Em resumo, inviável o reconhecimento do alegado dissídio jurisprudencial, porque, conforme já afirmado, a questão aqui versada tem o seu cerne no art. 138, § 1º, do CPC, e não no art. 305 do mesmo Código.

Quanto ao segundo suposto paradigma, qual seja, o já citado Resp nº 36.390⁄SP, 2ª Turma, Rel. Min. Adhemar Maciel, é de se notar que, conforme demonstrado no item I deste voto, seu objeto foi outro, qual seja, afirmar que a suspeição deve ser argüida a partir do momento em que a parte toma conhecimento do fato relevante e não, necessariamente, quando da nomeação do perito.
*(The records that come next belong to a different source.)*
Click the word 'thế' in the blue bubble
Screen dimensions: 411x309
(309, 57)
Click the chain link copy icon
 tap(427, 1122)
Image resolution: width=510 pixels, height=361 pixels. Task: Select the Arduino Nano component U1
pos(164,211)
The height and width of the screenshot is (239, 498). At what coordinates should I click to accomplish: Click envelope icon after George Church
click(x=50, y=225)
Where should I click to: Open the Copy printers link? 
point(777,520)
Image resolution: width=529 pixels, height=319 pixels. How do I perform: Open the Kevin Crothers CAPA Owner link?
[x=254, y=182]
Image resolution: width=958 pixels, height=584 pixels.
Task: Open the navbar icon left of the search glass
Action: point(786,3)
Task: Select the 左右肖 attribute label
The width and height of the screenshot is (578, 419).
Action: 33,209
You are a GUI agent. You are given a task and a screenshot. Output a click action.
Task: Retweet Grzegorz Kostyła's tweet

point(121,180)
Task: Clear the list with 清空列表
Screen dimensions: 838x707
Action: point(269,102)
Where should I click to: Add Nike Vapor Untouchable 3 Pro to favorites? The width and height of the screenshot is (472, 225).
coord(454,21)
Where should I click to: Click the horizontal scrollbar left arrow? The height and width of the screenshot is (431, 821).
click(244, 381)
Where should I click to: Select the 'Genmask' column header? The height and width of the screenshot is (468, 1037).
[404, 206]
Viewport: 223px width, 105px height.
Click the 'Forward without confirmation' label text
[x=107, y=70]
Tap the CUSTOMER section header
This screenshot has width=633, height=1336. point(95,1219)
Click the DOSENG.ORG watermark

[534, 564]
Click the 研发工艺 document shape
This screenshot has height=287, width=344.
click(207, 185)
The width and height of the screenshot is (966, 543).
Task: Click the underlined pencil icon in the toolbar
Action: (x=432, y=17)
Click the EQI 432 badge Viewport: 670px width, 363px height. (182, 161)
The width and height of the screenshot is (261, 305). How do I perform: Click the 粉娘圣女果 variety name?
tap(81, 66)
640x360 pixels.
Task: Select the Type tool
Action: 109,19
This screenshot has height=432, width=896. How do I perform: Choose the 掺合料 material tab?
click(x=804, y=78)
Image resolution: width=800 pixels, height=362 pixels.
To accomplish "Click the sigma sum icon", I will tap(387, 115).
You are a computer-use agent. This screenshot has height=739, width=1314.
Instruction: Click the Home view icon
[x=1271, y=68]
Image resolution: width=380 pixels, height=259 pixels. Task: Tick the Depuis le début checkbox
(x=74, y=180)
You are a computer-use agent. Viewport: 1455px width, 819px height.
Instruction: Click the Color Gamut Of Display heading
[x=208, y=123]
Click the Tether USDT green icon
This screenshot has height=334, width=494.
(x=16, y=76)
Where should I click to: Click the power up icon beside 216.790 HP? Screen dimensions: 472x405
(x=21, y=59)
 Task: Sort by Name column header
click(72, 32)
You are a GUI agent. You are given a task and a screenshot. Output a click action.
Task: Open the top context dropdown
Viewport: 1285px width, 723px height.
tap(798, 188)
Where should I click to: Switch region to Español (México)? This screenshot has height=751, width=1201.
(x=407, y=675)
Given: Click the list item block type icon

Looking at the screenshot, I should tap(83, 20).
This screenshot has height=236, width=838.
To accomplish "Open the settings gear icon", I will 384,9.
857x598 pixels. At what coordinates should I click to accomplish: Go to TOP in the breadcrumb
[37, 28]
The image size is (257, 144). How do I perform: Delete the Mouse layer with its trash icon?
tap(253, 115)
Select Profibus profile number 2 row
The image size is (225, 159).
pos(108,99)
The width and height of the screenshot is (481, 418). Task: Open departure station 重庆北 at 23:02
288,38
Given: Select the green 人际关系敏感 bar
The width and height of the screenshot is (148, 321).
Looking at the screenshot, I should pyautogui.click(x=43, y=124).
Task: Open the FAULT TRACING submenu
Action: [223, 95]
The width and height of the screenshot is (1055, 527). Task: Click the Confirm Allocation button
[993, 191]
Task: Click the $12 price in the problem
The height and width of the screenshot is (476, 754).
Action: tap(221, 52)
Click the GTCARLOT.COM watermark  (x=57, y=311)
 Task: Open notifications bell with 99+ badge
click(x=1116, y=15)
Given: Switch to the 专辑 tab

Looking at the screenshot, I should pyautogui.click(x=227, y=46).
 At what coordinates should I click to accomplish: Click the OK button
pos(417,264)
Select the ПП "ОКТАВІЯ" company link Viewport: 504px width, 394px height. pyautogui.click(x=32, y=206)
Da leitura do acórdão, verifica-se que a aplicação do prazo de quinze dias à hipótese de suspeição do perito não foi tema de discussão, e consta do texto apenas acidentalmente, em transcrição de ementa de julgado do 2º Tac⁄SP; portanto, àquela ocasião, o STJ não afirmou, ao contrário do que entende a recorrente, que o art. 305 do CPC deveria ser conjugado com o art. 138 do mesmo Código. Não existe, portanto, como reconhecer interpretação diversa de lei federal entre o acórdão recorrido e este alegado paradigma.

Forte em tais razões, NÃO CONHEÇO do recurso especial.